===== Given data
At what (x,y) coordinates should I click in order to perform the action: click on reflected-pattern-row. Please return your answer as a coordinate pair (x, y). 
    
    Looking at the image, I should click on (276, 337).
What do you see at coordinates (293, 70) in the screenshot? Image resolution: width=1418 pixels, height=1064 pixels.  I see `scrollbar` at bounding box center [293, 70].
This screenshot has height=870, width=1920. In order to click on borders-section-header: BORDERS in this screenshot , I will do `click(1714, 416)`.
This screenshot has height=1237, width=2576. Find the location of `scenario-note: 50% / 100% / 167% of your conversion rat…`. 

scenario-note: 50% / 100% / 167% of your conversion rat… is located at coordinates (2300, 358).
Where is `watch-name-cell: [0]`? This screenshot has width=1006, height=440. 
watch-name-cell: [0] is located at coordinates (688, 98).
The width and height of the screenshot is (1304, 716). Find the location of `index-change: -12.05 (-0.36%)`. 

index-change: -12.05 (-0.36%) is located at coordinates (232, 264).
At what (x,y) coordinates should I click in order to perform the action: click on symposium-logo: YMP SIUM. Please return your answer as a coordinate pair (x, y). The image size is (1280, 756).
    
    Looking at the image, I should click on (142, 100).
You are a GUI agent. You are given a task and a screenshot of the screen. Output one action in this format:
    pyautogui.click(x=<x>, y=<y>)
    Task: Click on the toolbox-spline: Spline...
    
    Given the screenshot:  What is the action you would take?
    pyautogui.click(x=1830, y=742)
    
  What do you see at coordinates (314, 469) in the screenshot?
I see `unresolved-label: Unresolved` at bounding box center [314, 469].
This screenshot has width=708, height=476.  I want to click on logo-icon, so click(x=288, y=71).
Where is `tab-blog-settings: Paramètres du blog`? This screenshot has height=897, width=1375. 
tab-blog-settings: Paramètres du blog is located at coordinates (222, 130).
==========
Instructions for the task >>
Edit the listing from its first line through the line containing "What do you see at coordinates (293, 70)", replacing "coordinate pair" with "point" and keeping everything else the same. Return only those lines.

Expected output >>
At what (x,y) coordinates should I click in order to perform the action: click on reflected-pattern-row. Please return your answer as a point (x, y). 
    
    Looking at the image, I should click on (276, 337).
What do you see at coordinates (293, 70) in the screenshot? Image resolution: width=1418 pixels, height=1064 pixels.  I see `scrollbar` at bounding box center [293, 70].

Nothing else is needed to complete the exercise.